After several failed attempts, in 2016 Ranz managed for the first time to get a court to authorize the exhumation of Republicans who were buried without family consent in the Valley of the Fallen, a controversial memorial to the victims of the Spanish Civil War north of Madrid, where Franco was previously buried. But this court ruling has not yet been executed. Another of Ranz’s battles has been changing the Francoist symbolism within Spanish society such as street names, honorary titles and plaques – he has made more than 500 claims for breaches of the Historical Memory Law.
The Franco Foundation nicknamed Ranz “Robespierre’s apprentice,” after the French lawyer Maximilien Robespierre, and offered “low cost” legal services to city councils to fight the cases.

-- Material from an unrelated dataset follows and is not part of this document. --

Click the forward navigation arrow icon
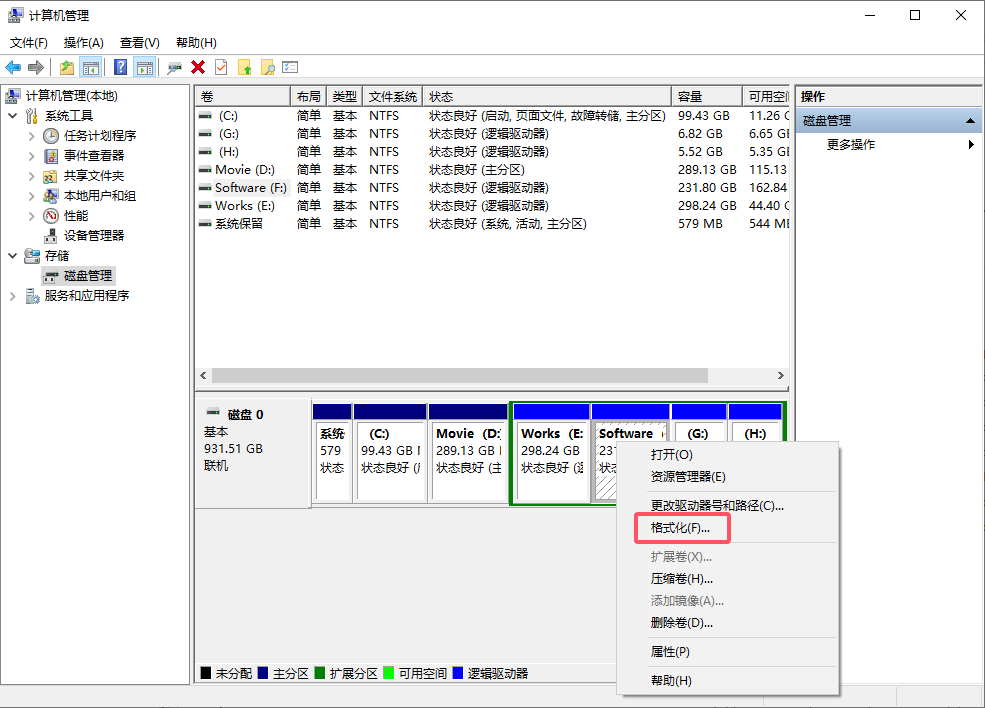Screen dimensions: 985x708 (35, 67)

On another occasion, Ranz says that they sent him a box of excrement and a message saying: “This is a small sample of the shit you are throwing at Spain.”
In 2005, the Franco Foundation did its best to prevent the removal of the equestrian statue of the dictator located in Madrid, a removal that Zapatero arranged to coincide with the birthday of Communist Party politician, Santiago Carrillo. The Franco Foundation’s attempts to stop the removal were vetoed by the Supreme Court, which considered that the Historical Memory Law “obliges all public administrations to adopt the appropriate measures to proceed with the removal of those commemorative monuments that represent an exaltation of the Civil War, in order to comply with the spirit of reconciliation and harmony that facilitated the birth of the Constitution of 1978.”
Other regional courts have issued similar rulings, but there are still vestiges of Francoism in Spanish society. Ranz points out that only five of the 11 municipalities with “Del Caudillo” in their names – indicating they belong to Franco or “the caudillo” – have changed them.
English version by Heather Galloway.